Tuesday, December 26, 2006

NEW ISSUES AND RED HERRING :)

In a typical new offering, the final prospectus isn't ready until the day the securities are offered. But before that date you can get a "preliminary prospectus" or "red herring"—so named because it carries red lettering warning that the prospectus hasn't yet been cleared by the SEC as meeting disclosure requirements

The red herring will not contain the offering price or the final underwriting arrangements But it will give you a description of the company's business, and financial statements showing just what the company's growth and profitability have been over the last several years It will also tell you something about the management. If the management group is taking the occasion to sell any large percentage of its stock to the public, be particularly wary.

It is a very different case when an established public company is selling additional stock to raise new capital. Here the company and the stock have track records that you can study, and it's not so difficult to make an estimate of what might be a reasonable price for the stock. The offering price has to be close to the current market price, and the underwriters' profit margin will generally be smaller But you still need to be careful. While the SEC has strict rules against promoting any new offering, the securities industry often manages to create an aura of enthusiasm about a company (espacially in software development) when an offering is on the way On the other hand, the knowledge that a large offering is coming may depress the market price of a stock, and there are times when the offering price turns out to have been a bargain

New bond offerings are a different animal altogether. The bond markets are highly professional, and there is nothing glamorous about a new bond offering. Everyone knows that a new A-rated corporate bond will be very similar to all the old A-rated bonds. In fact, to sell the new issue effectively, it is usually priced at a slightly higher "effective yield" than the current market for comparable older bonds—either at a slightly higher interest rate, or a slightly lower dollar price, or both.
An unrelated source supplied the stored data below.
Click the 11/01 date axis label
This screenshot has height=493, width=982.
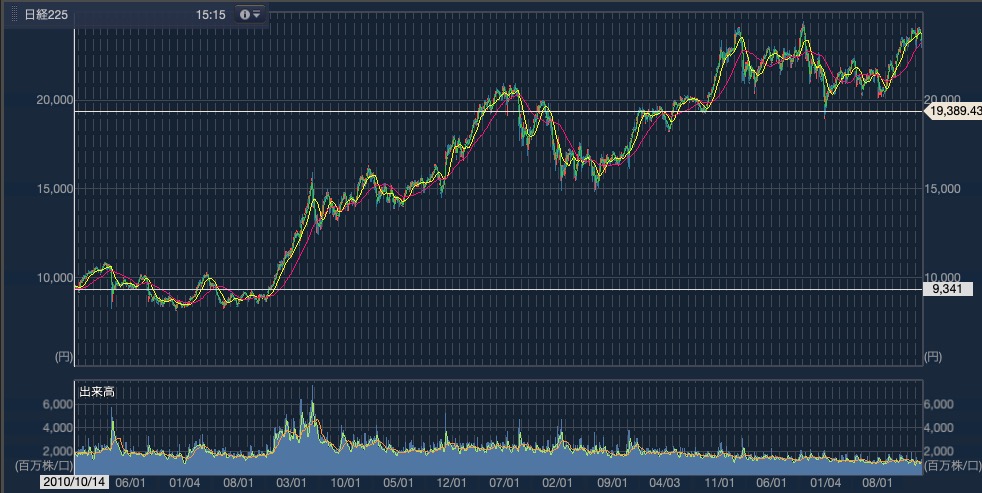tap(719, 481)
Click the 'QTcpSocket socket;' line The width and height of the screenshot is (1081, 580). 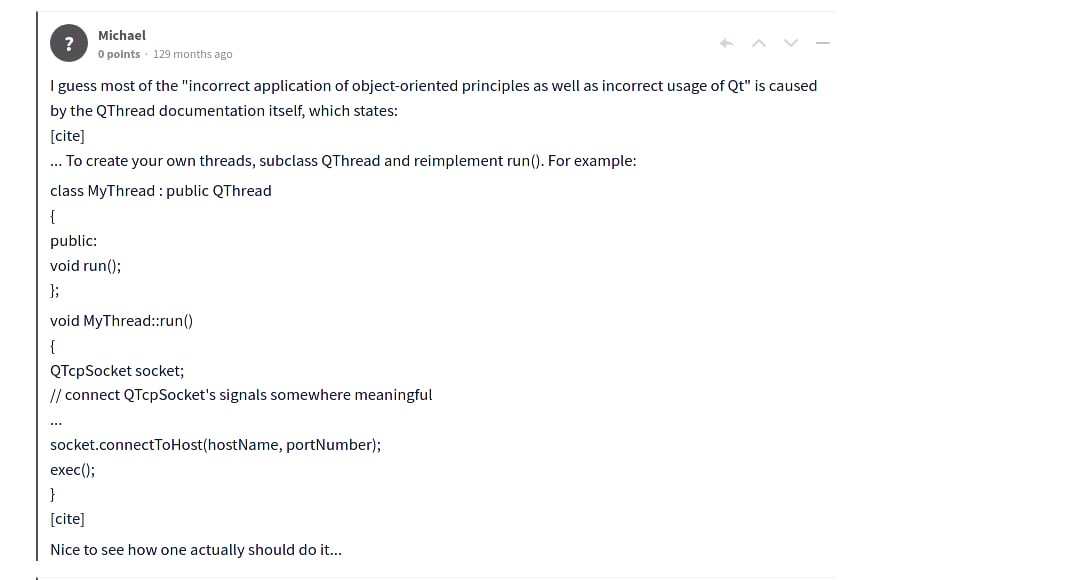(x=117, y=371)
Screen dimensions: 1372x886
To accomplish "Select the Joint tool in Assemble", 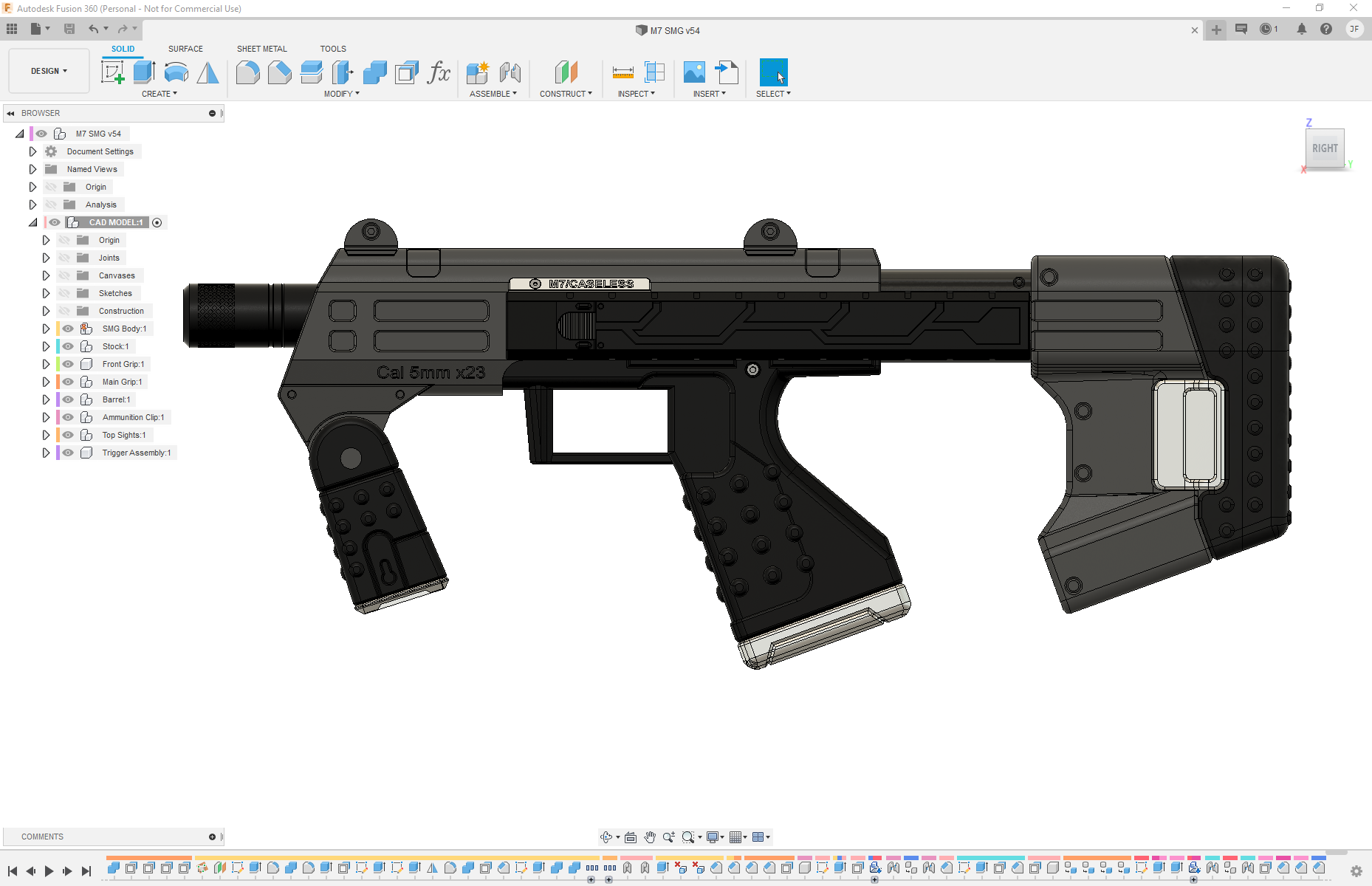I will point(510,72).
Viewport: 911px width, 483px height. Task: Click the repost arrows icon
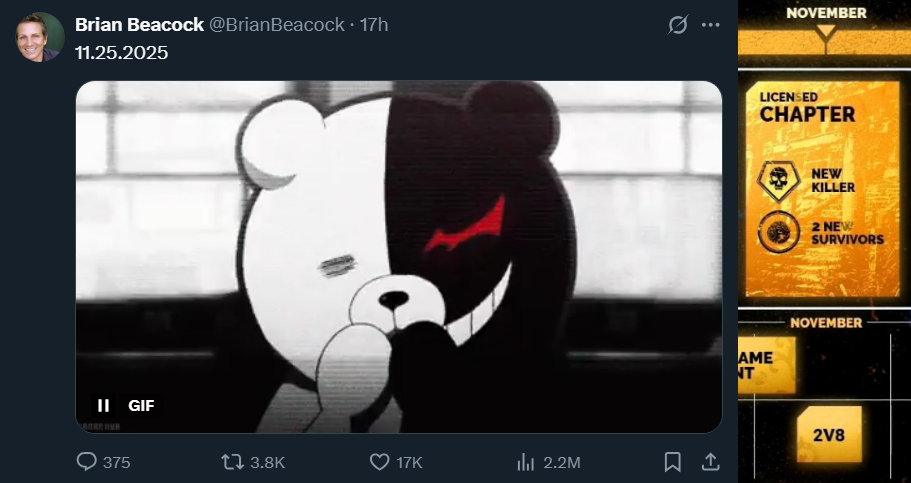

So for a bond buyer, new issues often offer a slight price advantage.

What is true of corporate bonds applies also to U.S. government and municipal issues. When the Treasury comes to market with a new issue of bonds or notes (a very frequent occurrence), the new issue is priced very close to the market for outstanding (existing) Treasury securities, but the new issue usually carries a slight price concession that makes it a good buy. The same is true of bonds and notes brought to market by state and local governments; if you are a buyer of municipals, these new offerings may provide you with modest price concessions. If the quality is what you want, there's no reason you shouldn't buy them—even if your broker makes a little extra money on the deal.